One major name in early electronic music was Daphne Oram - she co-founded the seminal BBC Radiophonic Workshop (Doctor Who soundtracks and a lot of film scoring) and developed a system of creating sounds and compositions using drawings. She had designed a music synthesizer where the notes were entered on a strip of translucent film which was run through a scanner and sensors would program the synth to produce the sounds. Her vision for the full machine was thwarted by the technology of the time and it was never fully realized during her lifetime.
From The University of London - Goldsmiths:
Student builds Daphne Oram’s unfinished ‘Mini-Oramics’
A Goldsmiths, University of London researcher has built a music synthesiser and sequencer designed – but never realised - by electronic music pioneer Daphne Oram more than 40 years ago.
PhD student Tom Richards has spent the last three years poring over an unfinished project by Daphne Oram (1925 – 2003), one of the central figures in the development of British experimental electronic music.

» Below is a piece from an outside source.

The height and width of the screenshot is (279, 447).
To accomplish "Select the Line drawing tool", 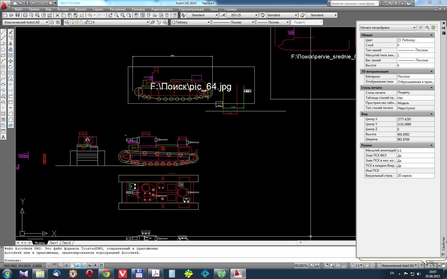I will tap(3, 32).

Oram was the co-founder and first director of the BBC Radiophonic Workshop, and is credited with the invention of a new form of ‘drawn sound’ synthesis – Oramics, which was recently the subject of the ‘Oramics to Electronica’ exhibition at the Science Museum.

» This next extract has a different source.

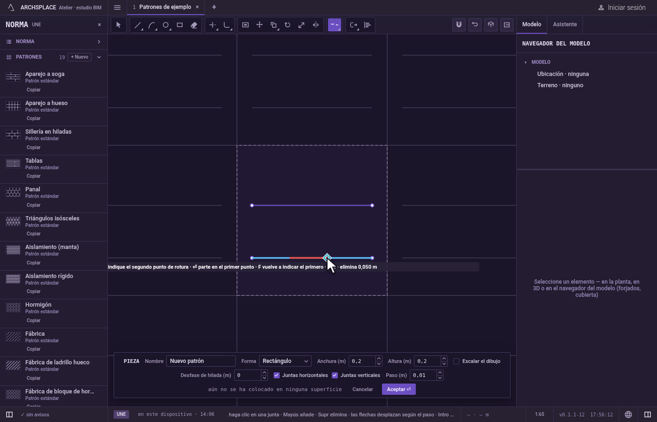Select the circle drawing tool

[x=166, y=25]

And the machine in question:
Dr Mick Grierson, director of Goldsmiths’ Daphne Oram Archive, and Tim Boon head of research at the Science Museum, invited Tom Richards to do a practice led PhD on the subject of Oramics. Tom decided to re-imagine and then build Mini-Oramics.
“The rules were simple. I had to imagine I was building the machine in 1973, interpreting Daphne Oram’s plans and using only the technologies that existed at that time.”
Tom is now working with six contemporary composers, giving each of them a few days to play with the Mini-Oramics machine.
One of the composers, London-based sound artist Ain Bailey has recently been working with the MiniOramics synthesiser. “It’s a fantastic instrument. I’m not a formally-trained musician, so it’s been great to work with an instrument where I can create the sounds graphically,” she said.
Very cool! Some more on Daphne Oram
Not really my style of music (more into melodic ambient) but Daphne was a major figure too often overlooked in music today. Nice touch that Tom is inviting other people to use the synthesizer - developing some new fresh voices.